SUPPLIED TEXT ▸
I have a theory about fear, so bear with me. I believe that every fear in the universe can be traced to one of two root fears: the fear of pain, or the fear of the unknown.
 
So many people fear death because no one knows for sure what happens to one’s consciousness beyond taking that final breath. Fear of the unknown. Many people fear hospitals because of the establishment’s association with illness and surgery (fear of pain). A child fears the dark for the reason that the dark creates a sense of unknown. Said child fears monsters because monsters could cause physical harm and pain to them. People fear war for reasons of both fearing pain and the unknown. People fear other people for their fear of the unknown.
 
This, my friends, is where I believe the foundation for fundamentalist religion and social prejudices occurs. People fearing people. People fearing the unknown. Therefore, fearing the unknown and unfamiliar is the root of so much unecessary animosity.
 
Every religion has a fundamentalist branch. Usually, such branches represent a vast minority of the religion’s population. But oftentimes, it is this small extreme base that yells the loudest and the longest. I think that it’s not an offense mechanism. It’s a defensive mechanism. It is the fundamentalist Muslims (the ones who are willing to strap on bomb belts for their god) who fear those who don’t share their beliefs. Perhaps they fear their beliefs being destroyed by outside religions. I cannot speak directly for them, of course. Regardless, this fear of the outside coming in to ruin their way of life is apparently enough of a motivation for them to sacrifice their lives in order to take out so many other lives.

WHAT YOU SHOULD DO ▸
Please reproduce the essay on fear above word for word, from start to finish.

MATERIAL PROVIDED ▸
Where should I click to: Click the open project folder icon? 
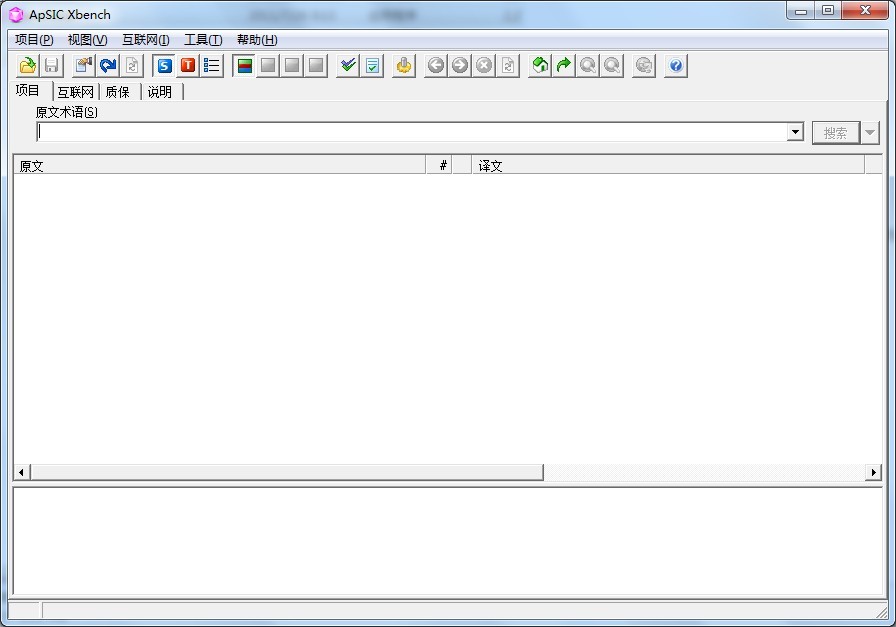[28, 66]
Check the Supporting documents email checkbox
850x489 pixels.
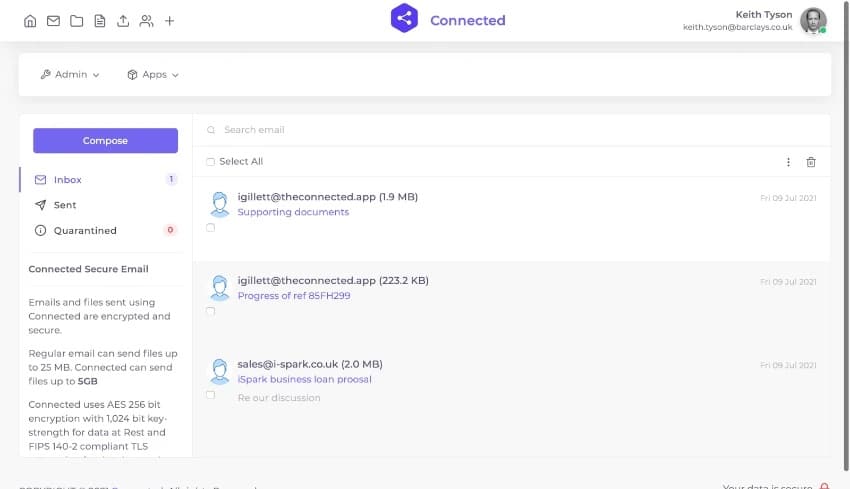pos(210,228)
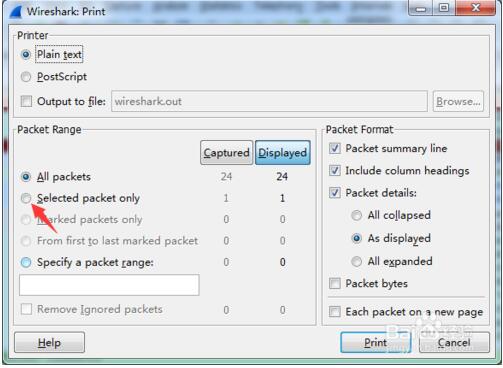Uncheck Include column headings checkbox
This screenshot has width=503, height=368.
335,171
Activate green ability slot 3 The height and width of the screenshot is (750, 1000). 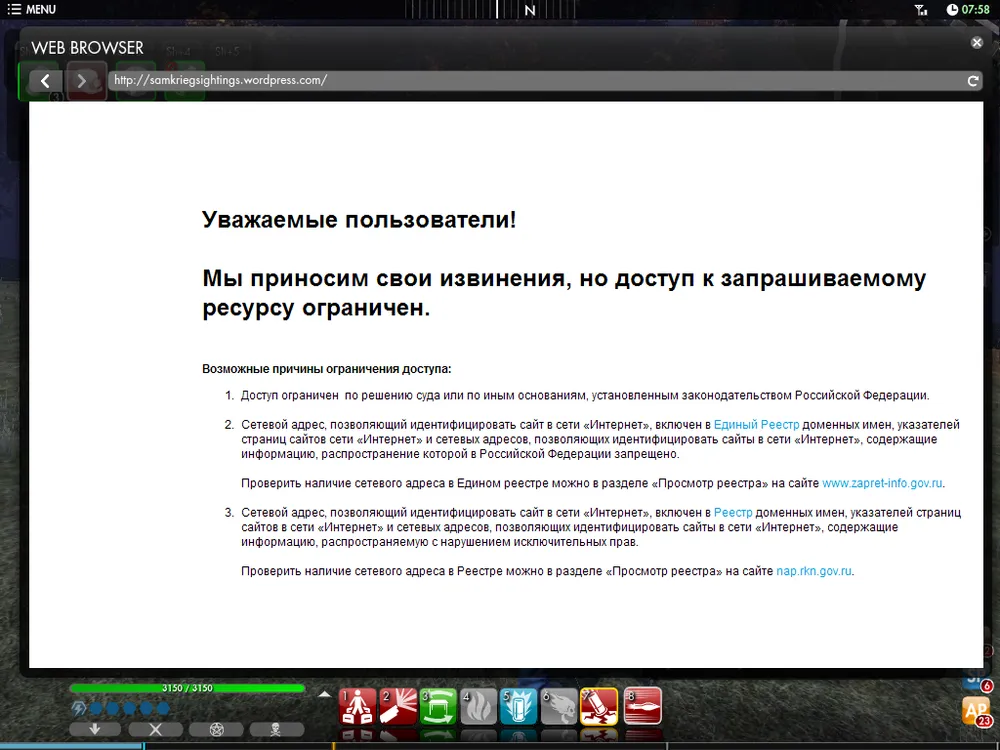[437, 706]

---

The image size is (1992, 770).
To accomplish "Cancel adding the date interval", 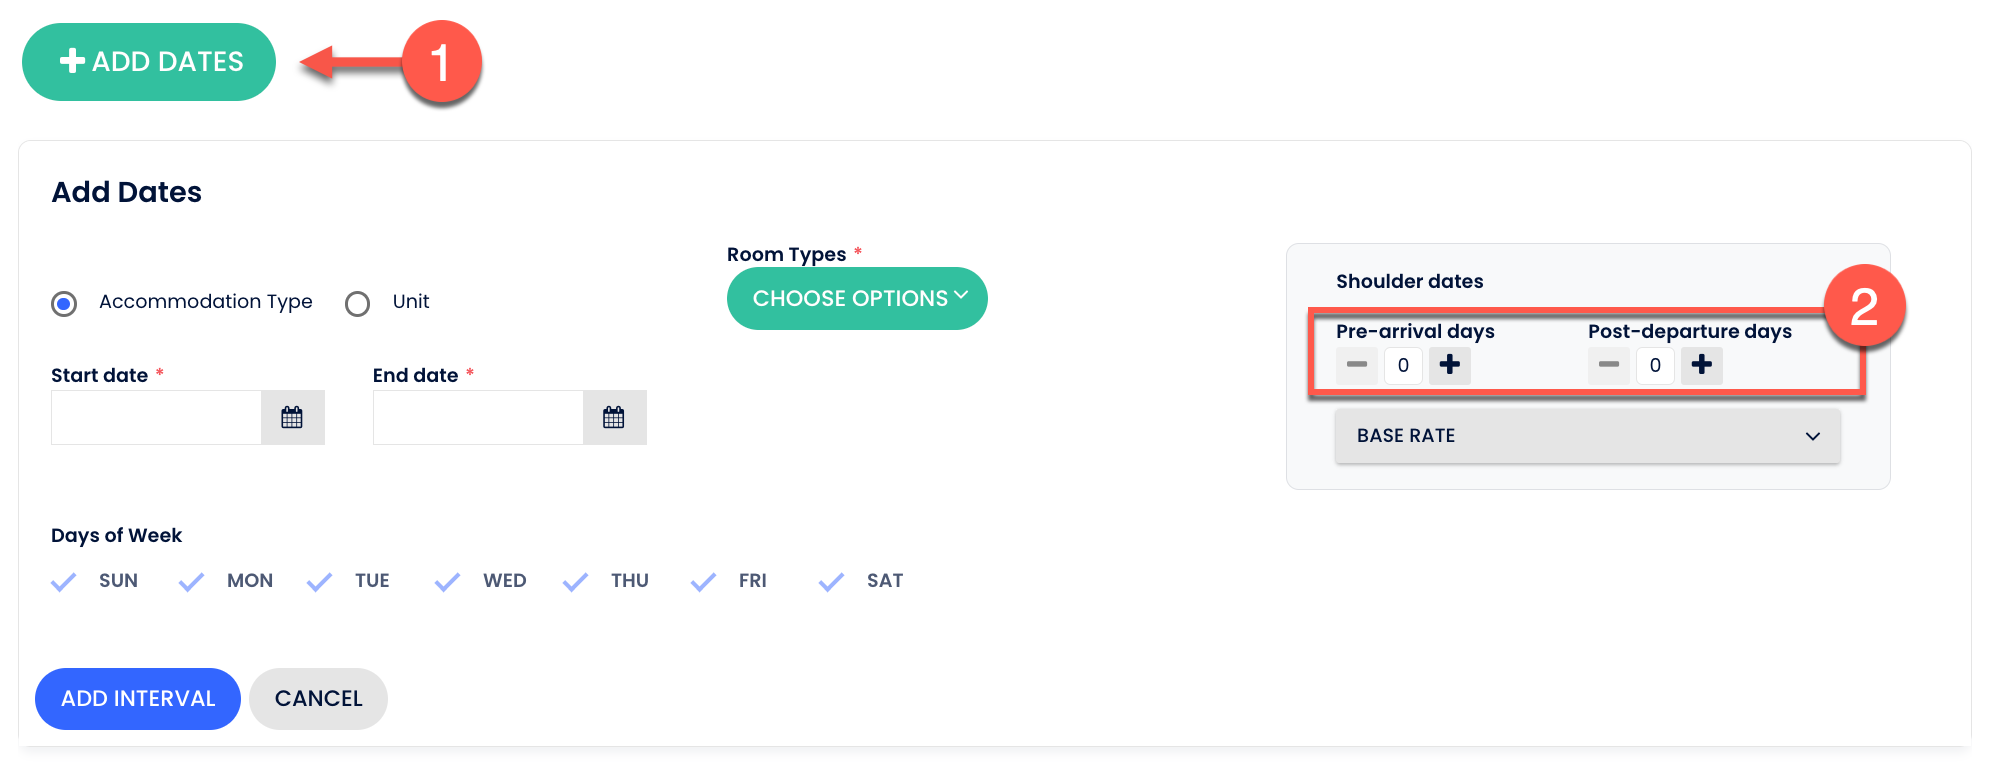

...

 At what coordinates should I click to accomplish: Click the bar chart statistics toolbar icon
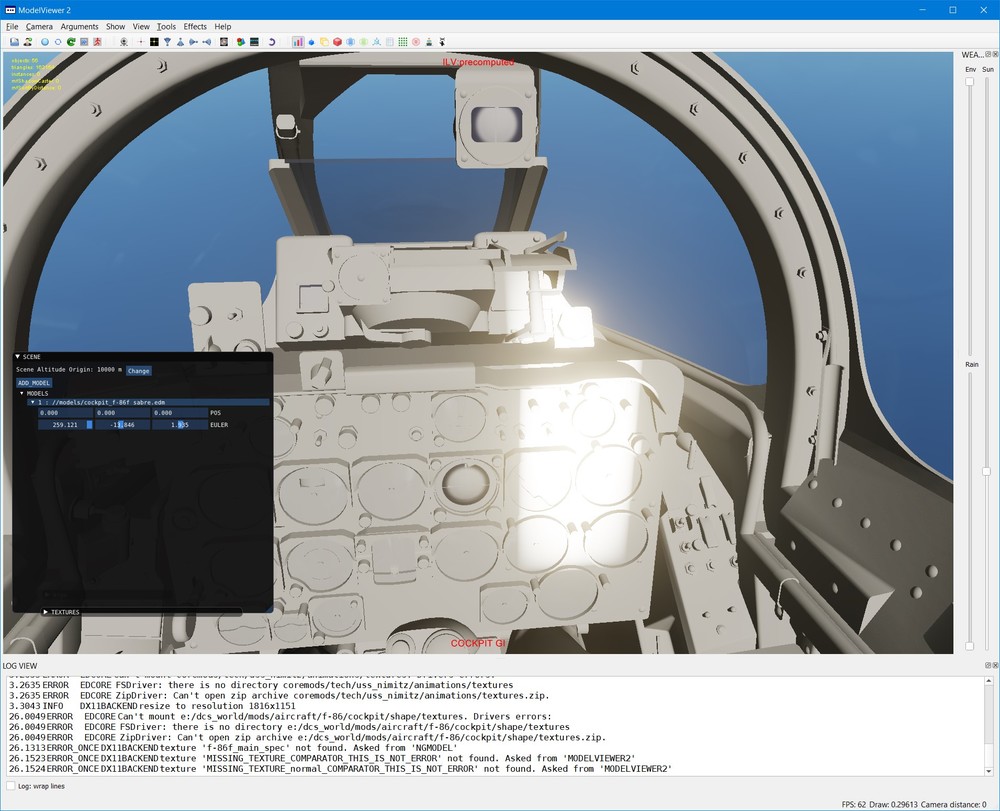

RESPONSE ▸
I have a theory about fear, so bear with me. I believe that every fear in the universe can be traced to one of two root fears: the fear of pain, or the fear of the unknown.
 
So many people fear death because no one knows for sure what happens to one’s consciousness beyond taking that final breath. Fear of the unknown. Many people fear hospitals because of the establishment’s association with illness and surgery (fear of pain). A child fears the dark for the reason that the dark creates a sense of unknown. Said child fears monsters because monsters could cause physical harm and pain to them. People fear war for reasons of both fearing pain and the unknown. People fear other people for their fear of the unknown.
 
This, my friends, is where I believe the foundation for fundamentalist religion and social prejudices occurs. People fearing people. People fearing the unknown. Therefore, fearing the unknown and unfamiliar is the root of so much unecessary animosity.
 
Every religion has a fundamentalist branch. Usually, such branches represent a vast minority of the religion’s population. But oftentimes, it is this small extreme base that yells the loudest and the longest. I think that it’s not an offense mechanism. It’s a defensive mechanism. It is the fundamentalist Muslims (the ones who are willing to strap on bomb belts for their god) who fear those who don’t share their beliefs. Perhaps they fear their beliefs being destroyed by outside religions. I cannot speak directly for them, of course. Regardless, this fear of the outside coming in to ruin their way of life is apparently enough of a motivation for them to sacrifice their lives in order to take out so many other lives.